■ **Dataset**:
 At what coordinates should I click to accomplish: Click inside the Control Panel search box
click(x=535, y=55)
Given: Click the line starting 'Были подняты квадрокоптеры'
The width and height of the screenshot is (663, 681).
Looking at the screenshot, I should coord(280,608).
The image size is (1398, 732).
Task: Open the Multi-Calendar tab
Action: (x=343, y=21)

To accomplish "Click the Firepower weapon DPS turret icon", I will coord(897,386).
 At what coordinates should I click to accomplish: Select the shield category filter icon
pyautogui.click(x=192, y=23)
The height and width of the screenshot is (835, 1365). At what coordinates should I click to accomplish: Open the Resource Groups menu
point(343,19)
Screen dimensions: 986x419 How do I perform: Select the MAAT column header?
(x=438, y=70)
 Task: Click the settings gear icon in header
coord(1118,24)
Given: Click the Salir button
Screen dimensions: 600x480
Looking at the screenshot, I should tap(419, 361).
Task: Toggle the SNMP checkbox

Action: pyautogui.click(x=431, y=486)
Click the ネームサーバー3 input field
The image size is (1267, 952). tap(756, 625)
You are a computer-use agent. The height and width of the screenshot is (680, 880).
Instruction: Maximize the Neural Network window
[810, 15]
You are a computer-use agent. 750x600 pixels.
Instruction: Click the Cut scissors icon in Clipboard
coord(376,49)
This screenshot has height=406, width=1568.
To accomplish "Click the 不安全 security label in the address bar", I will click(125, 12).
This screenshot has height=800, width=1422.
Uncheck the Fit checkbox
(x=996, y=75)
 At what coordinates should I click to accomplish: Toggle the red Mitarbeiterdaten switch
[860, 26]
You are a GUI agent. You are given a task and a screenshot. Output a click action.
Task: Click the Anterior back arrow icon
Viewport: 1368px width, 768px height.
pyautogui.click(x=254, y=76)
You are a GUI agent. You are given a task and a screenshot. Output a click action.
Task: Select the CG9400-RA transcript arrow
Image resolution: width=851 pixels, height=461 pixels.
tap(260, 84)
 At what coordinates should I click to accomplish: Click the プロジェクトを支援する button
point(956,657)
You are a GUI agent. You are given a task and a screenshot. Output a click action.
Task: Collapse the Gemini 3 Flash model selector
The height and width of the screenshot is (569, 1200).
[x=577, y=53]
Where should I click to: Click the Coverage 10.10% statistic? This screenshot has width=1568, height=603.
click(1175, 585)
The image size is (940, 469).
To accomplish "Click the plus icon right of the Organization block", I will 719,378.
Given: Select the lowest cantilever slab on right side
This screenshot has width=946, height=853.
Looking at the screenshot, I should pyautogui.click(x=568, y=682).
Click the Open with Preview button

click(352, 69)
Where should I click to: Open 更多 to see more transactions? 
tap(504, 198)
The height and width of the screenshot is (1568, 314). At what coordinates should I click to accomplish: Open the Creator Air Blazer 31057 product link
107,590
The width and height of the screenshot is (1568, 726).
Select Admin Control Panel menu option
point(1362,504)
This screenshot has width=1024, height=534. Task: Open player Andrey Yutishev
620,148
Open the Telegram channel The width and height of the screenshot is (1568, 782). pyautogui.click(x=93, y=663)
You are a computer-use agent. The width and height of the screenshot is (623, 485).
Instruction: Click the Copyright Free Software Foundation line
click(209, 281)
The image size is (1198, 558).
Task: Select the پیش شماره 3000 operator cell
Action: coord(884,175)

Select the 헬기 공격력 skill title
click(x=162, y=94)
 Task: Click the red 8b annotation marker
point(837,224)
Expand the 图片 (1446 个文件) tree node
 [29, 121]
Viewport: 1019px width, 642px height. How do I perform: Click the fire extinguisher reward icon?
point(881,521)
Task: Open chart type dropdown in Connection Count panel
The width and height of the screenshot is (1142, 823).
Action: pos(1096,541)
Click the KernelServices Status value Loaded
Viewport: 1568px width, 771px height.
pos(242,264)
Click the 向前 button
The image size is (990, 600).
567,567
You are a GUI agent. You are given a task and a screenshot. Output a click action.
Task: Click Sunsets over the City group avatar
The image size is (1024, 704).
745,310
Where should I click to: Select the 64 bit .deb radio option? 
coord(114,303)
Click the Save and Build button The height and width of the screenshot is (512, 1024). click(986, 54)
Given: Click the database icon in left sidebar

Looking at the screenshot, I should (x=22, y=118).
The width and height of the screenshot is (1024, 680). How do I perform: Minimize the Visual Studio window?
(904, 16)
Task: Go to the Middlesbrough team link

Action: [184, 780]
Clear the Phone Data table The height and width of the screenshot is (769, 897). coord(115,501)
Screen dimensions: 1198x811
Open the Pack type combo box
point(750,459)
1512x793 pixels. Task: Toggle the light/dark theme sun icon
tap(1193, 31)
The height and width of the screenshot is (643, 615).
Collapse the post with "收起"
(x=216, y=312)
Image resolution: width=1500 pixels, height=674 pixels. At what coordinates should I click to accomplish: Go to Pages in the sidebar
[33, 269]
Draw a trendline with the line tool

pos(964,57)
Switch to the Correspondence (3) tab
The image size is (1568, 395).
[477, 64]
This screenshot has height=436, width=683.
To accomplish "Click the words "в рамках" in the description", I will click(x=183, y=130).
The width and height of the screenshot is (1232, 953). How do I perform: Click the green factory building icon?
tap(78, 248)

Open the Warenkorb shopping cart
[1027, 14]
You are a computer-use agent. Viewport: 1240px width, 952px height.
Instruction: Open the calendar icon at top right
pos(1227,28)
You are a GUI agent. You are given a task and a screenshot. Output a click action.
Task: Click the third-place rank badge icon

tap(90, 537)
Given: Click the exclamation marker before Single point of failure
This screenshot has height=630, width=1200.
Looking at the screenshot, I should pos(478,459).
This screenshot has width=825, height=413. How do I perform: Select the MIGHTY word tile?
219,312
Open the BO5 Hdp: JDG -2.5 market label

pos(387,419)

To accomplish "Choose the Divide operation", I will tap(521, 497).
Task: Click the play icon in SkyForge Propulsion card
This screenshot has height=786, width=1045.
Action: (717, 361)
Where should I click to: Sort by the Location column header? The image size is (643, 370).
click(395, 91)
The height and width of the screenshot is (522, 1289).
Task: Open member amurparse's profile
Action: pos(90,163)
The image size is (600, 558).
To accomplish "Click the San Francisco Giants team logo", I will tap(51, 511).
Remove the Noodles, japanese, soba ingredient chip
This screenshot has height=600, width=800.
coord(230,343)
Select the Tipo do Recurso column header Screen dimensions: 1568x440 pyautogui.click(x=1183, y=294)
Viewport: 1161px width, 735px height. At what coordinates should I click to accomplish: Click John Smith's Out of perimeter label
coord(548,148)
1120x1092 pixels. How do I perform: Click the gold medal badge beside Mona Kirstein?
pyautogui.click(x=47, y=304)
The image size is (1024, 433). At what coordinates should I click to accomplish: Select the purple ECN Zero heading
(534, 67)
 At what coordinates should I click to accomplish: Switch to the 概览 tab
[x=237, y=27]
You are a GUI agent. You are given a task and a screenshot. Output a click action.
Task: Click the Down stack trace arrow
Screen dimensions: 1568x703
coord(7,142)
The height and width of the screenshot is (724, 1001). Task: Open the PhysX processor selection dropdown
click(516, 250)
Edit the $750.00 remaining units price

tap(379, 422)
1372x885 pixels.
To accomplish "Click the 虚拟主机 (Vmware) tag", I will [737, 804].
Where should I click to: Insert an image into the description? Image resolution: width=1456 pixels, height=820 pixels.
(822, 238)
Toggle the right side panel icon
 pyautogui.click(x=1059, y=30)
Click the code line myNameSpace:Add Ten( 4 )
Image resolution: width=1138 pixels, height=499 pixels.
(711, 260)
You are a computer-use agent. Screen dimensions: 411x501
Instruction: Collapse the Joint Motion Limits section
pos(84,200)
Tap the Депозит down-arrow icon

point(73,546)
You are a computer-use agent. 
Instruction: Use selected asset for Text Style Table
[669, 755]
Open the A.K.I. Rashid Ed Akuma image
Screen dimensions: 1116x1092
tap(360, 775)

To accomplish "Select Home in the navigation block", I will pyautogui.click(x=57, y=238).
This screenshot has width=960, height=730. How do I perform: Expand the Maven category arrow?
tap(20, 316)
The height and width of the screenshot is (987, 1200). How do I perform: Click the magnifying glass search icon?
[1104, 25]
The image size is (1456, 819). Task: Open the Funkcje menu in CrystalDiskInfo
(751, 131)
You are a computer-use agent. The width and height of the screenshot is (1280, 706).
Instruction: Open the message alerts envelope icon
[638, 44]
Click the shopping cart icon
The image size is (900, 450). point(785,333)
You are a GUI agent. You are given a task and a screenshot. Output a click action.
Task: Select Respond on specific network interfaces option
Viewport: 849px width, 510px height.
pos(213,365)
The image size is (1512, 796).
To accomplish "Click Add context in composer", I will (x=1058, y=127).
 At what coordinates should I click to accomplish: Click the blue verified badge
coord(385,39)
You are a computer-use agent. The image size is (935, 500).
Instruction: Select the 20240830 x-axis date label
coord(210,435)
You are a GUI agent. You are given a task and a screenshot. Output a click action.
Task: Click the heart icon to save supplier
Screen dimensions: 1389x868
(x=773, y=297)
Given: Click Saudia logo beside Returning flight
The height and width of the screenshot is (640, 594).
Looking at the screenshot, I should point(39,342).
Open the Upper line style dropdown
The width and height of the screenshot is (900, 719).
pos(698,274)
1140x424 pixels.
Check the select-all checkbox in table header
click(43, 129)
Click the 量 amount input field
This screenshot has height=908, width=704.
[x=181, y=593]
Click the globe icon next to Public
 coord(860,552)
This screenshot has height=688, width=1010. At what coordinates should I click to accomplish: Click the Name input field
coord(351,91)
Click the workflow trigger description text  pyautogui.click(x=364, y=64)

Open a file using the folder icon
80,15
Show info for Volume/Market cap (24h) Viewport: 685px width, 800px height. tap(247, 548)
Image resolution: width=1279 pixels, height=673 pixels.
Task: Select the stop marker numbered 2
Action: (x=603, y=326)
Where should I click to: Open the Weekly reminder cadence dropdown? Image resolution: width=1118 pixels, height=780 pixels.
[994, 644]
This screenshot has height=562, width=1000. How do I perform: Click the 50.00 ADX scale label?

■ **Work request**: Look for the string "block" in the data above and return every line that has it.

■ **Solution to this task**:
To accomplish "Click the plus icon right of the Organization block", I will 719,378.
To accomplish "Select Home in the navigation block", I will pyautogui.click(x=57, y=238).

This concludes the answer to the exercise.